Probability matrix of nodes being at any given location

A makes his decision by calculating the dot product of his own locations against C’s locations, and comparing that to B’s calculation in relation to C. If the sum for the B.C is greater than A.C then A passes the message to B. The rationale being that when one encounters someone else, who is more likely to visit the same location as the destination person, then the message should be passed on, because they are more likely to see the other person.

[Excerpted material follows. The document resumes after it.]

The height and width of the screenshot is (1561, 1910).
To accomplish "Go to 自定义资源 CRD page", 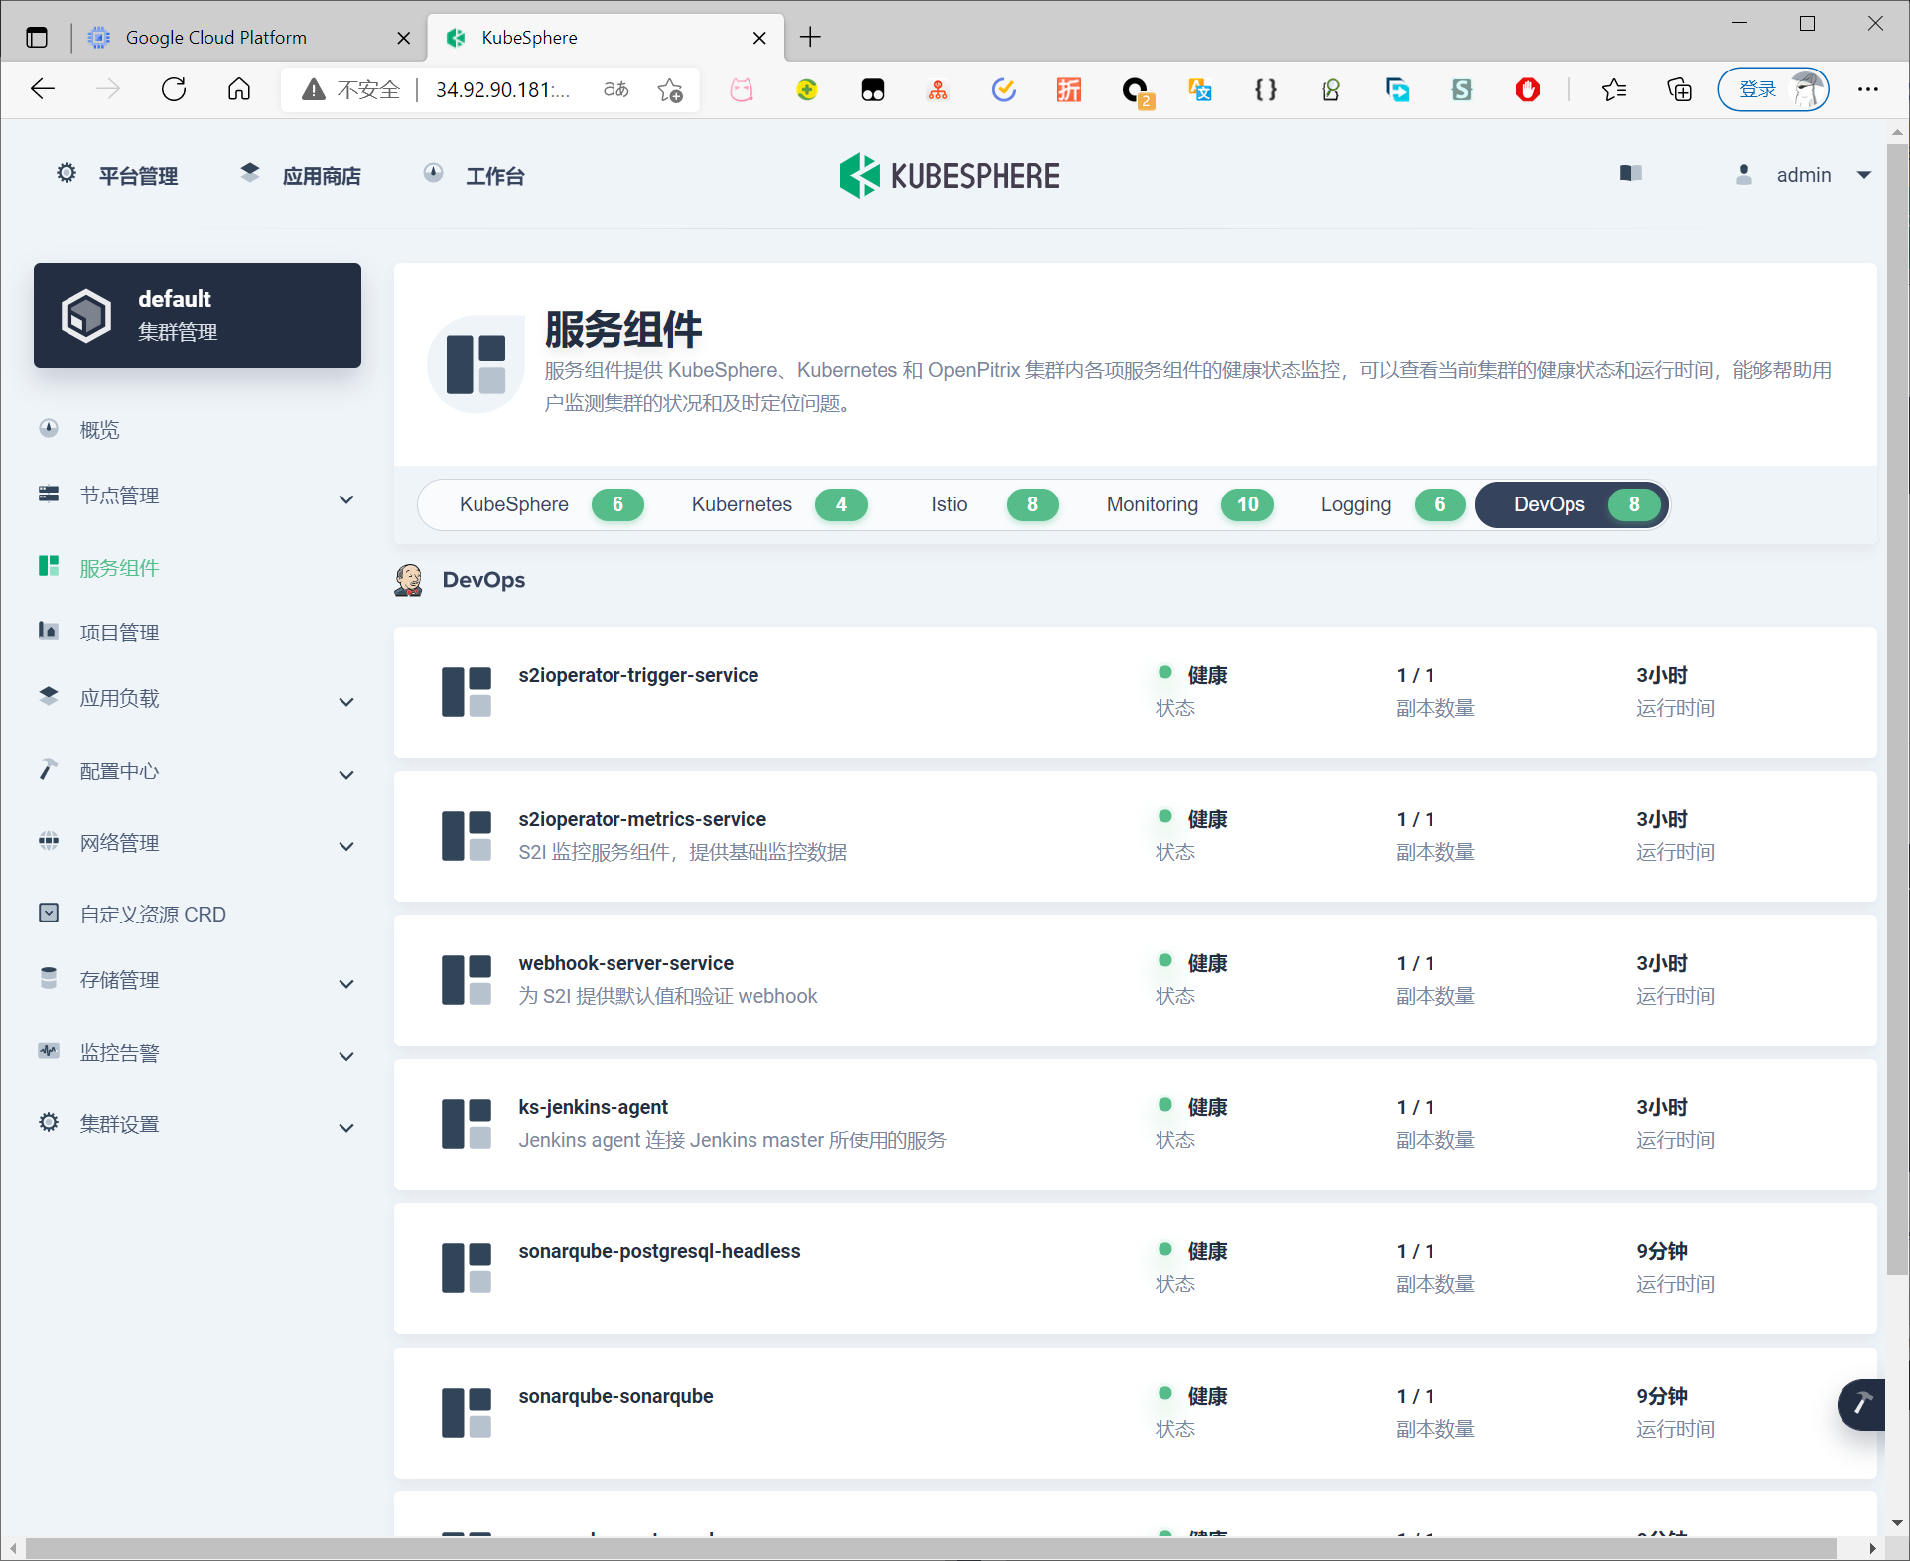I will click(x=153, y=915).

There are some caveats….. TODO: buffer zone, future prediction, past history, recent(ness?), limited locations,

Some specific details/ideas/extensions to consider:

  • We need to consider how these probability matrices will evolve over time. A nodes probability matrix will change when he/it visits new places, or alters existing mobility patterns. Initially, we can use the computed data, but more refined versions should exhibit a real-world scenario of unpredictable behaviour.
  • Determine a good threshold to use, so that messages are not sent between people of very similar rank/score, the rationale being that there may not be a benefit in passing it on, and therefore try to reduce overhead.
  • Limit the number of locations considered, to only those that are popular, this might boost the use of popular locations, in an attempt achieve a higher probability of a message being passed on.
  • Consider a more sophisticated mechanism to predict co-location with the destination node, or a better conduit/carrier node, by predicting future interactions with nodes based on past history.
  • It may also be important to show the possibility of real-world application, by implementing  a scheme for automatic dissemination and update of the probability matrix using the network itself. (related to  previous ideas about piggybacking meta-data using network/vector clocks, which themselves can be used as a source of routing metrics. e.g. recentness of contact, latency, update routes/speeds/times etc.)

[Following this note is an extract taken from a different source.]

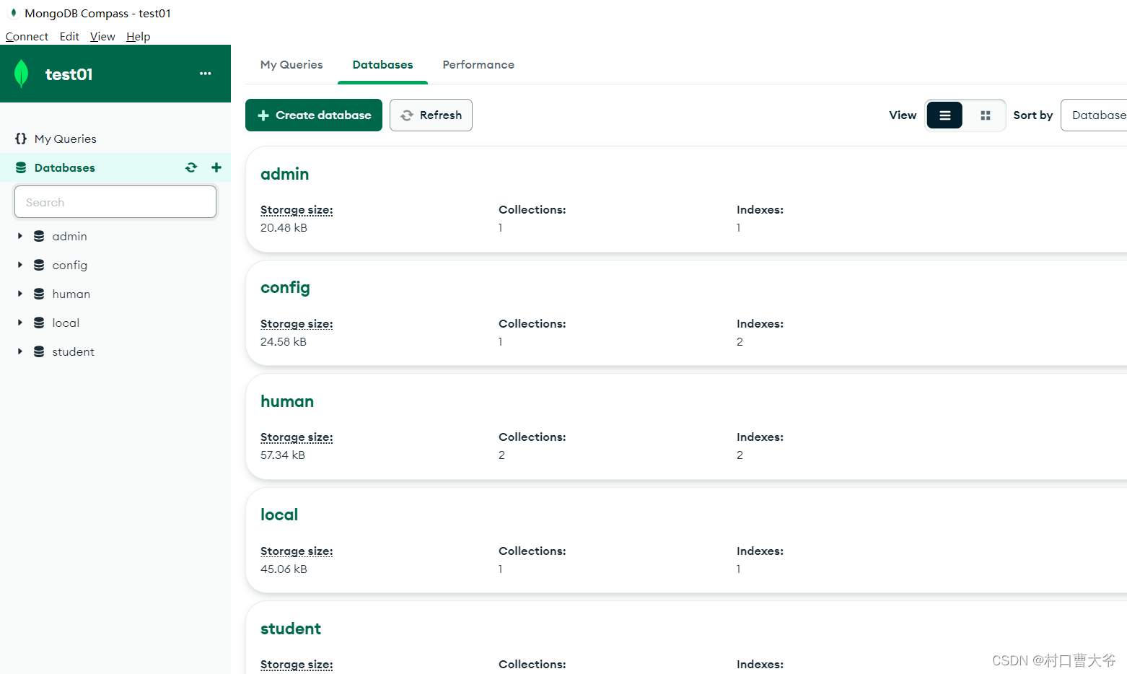Open the connection options ellipsis menu
This screenshot has width=1127, height=674.
coord(205,73)
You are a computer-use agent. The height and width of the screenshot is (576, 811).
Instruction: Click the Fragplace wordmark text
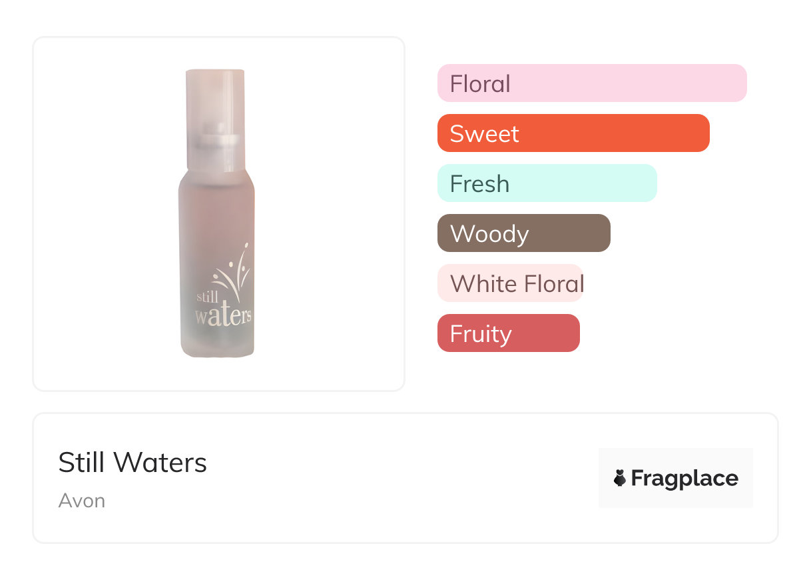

Pádraig and I discussed the problems we may encounter in regards to peer review and justification of the work; in that the problem area is not well defined, and therefore we might have problems showing why this work is novel, and proving what our contributions are. To that end we need to explore the literature a little more, so we might be able to show a solid justification for the work, or alternatively, change our approach so it fits in better with other, better defined problems.

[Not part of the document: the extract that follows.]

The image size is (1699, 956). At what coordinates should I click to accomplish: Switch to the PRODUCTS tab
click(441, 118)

What sorts of messags are ‘delay tolerant’? Pádraig’s suggestion is that twitter messages, and facebook update messages might be delay tolerant, as a person may not need to receive all messages, and generally only want to get the latest updates, it does not matter if a few are lost along the way.

How do we define the urgency of messages, and the efficiency of the network? Perhaps one type of message can be delivered within 10 time periods, and still be considered to be relevant and within acceptable delivery time, but another message may need to be delivered within 1 time period, to ensure quality of service.

There is a categorisation issue too; where some messages can be considered one-to-one (direct messaging), some one-to-many (twitter update), many to many (local information) and many-to-one (sensor networks). We need to decide which of these we will consider. On this note, I said I would speak to Neil Cowzer, who is working on implicit group messaging, to see what his motivation is, and to see if he has a well defined problem space that he is tackling.

Another alternative that Pádraig suggested, was looking at social science approach, where we look at the heuristic approaches to routing in complex social networks. Pádraig’s suggestion was that on some networks, we might be able to apply certain routing techniques, which do not work on others. The contribution would be defining, categrorising and testing new and existing combinations of network types and routing mechanisms. This would be an interesting route to take, but would mean a step back in my research, as I would need to do reading into this area. This would link up well with the work of Stanley Milgram, Granovetter and Watts & Strogatz etc. So I should re-read some of this work, but more importantly, take a look at the biggest cited, citing documents, to see where research might be heading now.